STING在神经干细胞特异敲除小鼠大脑皮层转录组及单细胞数据

为了研究STING缺失表型相关的分子机制，我们通过RNA测序(RNA-seq)分析了WT与STINGcKOE13大脑皮层的整体转录组差异。采用安捷伦2100生物分析仪(Annoroad Genomics)对总RNA进行定量和质量控制。cDNA文库构建完成后，利用Illumina HiSeq 2500平台进行高通量测序。 为了进一步明确STINGcKO大脑皮层的异常，我们使用10x Genomics平台对P0时期的大脑皮层组织进行了单细胞RNA测序(scRNA-seq)。在WT (STINGfl/fl)和STINGcKO样本：在冰上将P0的小鼠大脑皮层剥离出来，用人工脑脊液配置的Papain(20 U mg−1; Worthington)消化成单细胞悬液，37 °C ，20 min。然后细胞悬液过40 μm的滤筛，1200 rpm 5 min，弃上清。细胞用冰浴过的人工脑脊液洗细胞两次，1200 rpm 5 min。细胞用冰浴的含有1%BSA的DPBS吹悬，通过计数将细胞浓度稀释到10万细胞每毫升。最后利用安诺优达公司的10X Genomics 试剂和仪器进行测序分析。

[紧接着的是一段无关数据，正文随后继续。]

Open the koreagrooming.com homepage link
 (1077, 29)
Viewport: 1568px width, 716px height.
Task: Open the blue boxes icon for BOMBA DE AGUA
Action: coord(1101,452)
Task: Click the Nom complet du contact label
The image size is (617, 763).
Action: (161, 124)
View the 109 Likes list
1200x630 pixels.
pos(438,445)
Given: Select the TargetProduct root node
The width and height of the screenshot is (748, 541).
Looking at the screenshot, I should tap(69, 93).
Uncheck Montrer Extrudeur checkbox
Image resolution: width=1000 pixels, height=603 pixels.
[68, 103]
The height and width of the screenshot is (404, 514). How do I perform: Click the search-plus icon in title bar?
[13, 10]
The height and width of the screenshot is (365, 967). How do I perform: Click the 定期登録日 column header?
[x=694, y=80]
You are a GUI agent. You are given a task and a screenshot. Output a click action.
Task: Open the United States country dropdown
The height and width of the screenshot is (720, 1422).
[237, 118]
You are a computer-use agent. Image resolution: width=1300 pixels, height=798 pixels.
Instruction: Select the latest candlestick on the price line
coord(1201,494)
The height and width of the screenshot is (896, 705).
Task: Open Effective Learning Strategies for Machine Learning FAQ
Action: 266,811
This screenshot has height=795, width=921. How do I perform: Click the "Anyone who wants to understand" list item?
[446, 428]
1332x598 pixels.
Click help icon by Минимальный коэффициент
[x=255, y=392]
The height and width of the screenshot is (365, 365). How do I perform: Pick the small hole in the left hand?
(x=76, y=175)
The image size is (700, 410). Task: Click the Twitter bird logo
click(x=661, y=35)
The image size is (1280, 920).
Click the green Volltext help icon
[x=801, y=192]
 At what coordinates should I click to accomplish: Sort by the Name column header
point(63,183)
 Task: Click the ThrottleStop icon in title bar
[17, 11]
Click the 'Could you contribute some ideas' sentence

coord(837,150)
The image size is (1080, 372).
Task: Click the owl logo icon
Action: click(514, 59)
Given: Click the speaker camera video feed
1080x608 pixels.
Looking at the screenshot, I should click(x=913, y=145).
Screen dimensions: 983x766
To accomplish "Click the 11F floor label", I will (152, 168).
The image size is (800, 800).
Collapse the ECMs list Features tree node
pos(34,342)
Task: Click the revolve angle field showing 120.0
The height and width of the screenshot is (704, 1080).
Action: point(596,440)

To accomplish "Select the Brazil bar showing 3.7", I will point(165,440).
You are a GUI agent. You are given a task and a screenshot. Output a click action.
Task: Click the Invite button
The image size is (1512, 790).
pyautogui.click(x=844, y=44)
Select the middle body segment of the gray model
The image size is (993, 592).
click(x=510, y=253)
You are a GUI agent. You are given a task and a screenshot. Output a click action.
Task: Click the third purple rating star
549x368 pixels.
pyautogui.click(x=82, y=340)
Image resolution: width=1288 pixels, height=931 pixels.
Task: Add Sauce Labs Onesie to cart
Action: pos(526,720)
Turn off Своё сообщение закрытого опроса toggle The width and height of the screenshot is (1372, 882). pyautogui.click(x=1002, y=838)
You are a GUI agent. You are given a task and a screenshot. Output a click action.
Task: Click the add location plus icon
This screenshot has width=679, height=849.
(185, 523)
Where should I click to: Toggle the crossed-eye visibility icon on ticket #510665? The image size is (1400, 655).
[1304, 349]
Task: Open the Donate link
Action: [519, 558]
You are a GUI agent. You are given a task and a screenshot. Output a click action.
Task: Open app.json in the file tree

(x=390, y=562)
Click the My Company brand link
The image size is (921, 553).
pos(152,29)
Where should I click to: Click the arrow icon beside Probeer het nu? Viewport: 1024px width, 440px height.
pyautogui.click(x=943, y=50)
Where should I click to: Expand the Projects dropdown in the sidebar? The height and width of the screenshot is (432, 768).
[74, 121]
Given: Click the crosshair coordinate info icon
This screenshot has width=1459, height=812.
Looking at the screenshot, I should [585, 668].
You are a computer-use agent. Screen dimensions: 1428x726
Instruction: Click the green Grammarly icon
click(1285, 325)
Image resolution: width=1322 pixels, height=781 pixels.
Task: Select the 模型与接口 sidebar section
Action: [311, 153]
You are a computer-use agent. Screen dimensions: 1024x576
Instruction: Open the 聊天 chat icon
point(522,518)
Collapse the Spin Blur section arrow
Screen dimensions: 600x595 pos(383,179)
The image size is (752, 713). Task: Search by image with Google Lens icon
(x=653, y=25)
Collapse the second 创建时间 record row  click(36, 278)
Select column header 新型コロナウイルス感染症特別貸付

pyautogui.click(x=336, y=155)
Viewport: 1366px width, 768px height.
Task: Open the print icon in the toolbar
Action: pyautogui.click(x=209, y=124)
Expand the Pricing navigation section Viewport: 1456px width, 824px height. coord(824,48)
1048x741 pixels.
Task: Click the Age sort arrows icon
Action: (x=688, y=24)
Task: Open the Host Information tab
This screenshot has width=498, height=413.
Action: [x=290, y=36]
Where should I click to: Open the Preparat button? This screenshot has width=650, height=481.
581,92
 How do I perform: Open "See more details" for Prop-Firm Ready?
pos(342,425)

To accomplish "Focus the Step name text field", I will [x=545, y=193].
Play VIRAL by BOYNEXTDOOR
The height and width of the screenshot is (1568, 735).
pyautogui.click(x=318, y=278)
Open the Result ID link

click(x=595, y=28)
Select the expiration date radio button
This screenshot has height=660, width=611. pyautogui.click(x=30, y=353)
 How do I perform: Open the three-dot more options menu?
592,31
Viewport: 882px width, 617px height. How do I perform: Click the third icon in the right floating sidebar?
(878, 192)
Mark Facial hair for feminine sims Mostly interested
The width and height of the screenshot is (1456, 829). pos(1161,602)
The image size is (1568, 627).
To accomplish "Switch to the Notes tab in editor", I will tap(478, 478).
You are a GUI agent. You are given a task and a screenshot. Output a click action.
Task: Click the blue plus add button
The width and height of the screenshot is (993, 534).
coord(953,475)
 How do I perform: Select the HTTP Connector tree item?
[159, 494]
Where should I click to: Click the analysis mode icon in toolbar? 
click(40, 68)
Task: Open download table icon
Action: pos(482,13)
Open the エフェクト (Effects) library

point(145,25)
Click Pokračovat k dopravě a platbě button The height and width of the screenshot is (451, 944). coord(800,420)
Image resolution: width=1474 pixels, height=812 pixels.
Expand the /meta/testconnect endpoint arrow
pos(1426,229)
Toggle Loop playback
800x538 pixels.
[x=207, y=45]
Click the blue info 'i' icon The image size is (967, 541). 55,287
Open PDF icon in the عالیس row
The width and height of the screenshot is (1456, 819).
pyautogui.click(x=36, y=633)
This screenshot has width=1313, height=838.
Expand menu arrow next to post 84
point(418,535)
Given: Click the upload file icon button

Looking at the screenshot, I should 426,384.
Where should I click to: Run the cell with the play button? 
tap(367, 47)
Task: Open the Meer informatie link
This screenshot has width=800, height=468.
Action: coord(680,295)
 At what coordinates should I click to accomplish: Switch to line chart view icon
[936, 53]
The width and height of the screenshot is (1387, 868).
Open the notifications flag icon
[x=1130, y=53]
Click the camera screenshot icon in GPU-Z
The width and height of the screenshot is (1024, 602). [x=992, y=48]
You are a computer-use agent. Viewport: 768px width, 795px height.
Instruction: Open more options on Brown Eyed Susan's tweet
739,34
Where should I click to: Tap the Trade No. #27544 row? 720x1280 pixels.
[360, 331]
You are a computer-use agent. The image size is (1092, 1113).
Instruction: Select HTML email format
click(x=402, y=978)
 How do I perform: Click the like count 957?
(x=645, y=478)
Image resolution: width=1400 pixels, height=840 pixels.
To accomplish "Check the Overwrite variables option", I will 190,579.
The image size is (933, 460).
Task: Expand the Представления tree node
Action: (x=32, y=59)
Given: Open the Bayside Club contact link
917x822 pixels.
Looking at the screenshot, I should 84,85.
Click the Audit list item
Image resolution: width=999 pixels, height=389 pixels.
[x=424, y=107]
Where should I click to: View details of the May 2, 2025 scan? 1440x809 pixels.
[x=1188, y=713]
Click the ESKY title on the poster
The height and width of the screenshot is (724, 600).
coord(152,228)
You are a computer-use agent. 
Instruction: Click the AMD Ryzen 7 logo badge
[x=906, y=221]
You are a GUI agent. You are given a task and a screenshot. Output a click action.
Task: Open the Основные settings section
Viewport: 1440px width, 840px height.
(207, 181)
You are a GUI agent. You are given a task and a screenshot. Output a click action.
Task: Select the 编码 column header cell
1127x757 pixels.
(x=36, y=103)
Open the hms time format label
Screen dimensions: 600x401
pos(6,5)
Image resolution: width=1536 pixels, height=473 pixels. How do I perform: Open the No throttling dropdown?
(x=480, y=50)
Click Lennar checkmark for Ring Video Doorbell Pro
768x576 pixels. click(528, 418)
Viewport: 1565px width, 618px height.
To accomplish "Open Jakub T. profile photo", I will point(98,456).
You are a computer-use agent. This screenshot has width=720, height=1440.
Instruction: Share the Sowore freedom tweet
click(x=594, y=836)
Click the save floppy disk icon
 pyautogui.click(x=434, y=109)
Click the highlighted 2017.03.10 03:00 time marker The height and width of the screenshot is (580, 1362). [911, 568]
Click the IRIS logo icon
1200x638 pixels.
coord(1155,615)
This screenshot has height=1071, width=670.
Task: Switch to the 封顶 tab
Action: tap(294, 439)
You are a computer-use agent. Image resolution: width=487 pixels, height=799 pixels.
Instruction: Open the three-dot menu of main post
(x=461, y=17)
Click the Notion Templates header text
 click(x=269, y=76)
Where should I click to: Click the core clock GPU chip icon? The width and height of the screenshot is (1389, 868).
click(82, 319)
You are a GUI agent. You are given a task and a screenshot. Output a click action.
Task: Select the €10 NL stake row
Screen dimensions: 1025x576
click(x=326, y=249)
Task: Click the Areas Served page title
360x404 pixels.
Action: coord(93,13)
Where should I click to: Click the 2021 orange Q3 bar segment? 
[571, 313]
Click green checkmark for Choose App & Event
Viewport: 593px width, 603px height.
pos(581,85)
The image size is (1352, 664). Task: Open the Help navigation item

To investigate the molecular mechanisms underlying the STING-deficient phenotype, we analyzed the global transcriptomic differences between wild-type (WT) and STINGcKOE13 cerebral cortices via RNA sequencing (RNA-seq). The total RNA was quantified and quality-controlled using an Agilent 2100 Bioanalyzer (Annoroad Genomics). After cDNA library construction, high-throughput sequencing was performed on the Illumina HiSeq 2500 platform. To further characterize the abnormalities in STINGcKO cerebral cortices, we conducted single-cell RNA sequencing (scRNA-seq) on postnatal day 0 (P0) cerebral cortical tissues using the 10x Genomics platform. For WT (STINGfl/fl) and STINGcKO samples: P0 mouse cerebral cortices were dissected on ice, then digested into single-cell suspensions with Papain (20 U mg−1; Worthington) reconstituted in artificial cerebrospinal fluid (aCSF) at 37 °C for 20 min. The cell suspension was then passed through a 40 μm cell strainer, centrifuged at 1200 rpm for 5 min, and the supernatant was discarded. The cells were washed twice with ice-cold aCSF, centrifuged at 1200 rpm for 5 min each time. The cells were resuspended in ice-cold DPBS supplemented with 1% BSA, and the cell concentration was adjusted to 1 × 10^5 cells/mL via cell counting. Finally, sequencing analysis was performed using 10x Genomics reagents and instruments from Annoroad Genomics.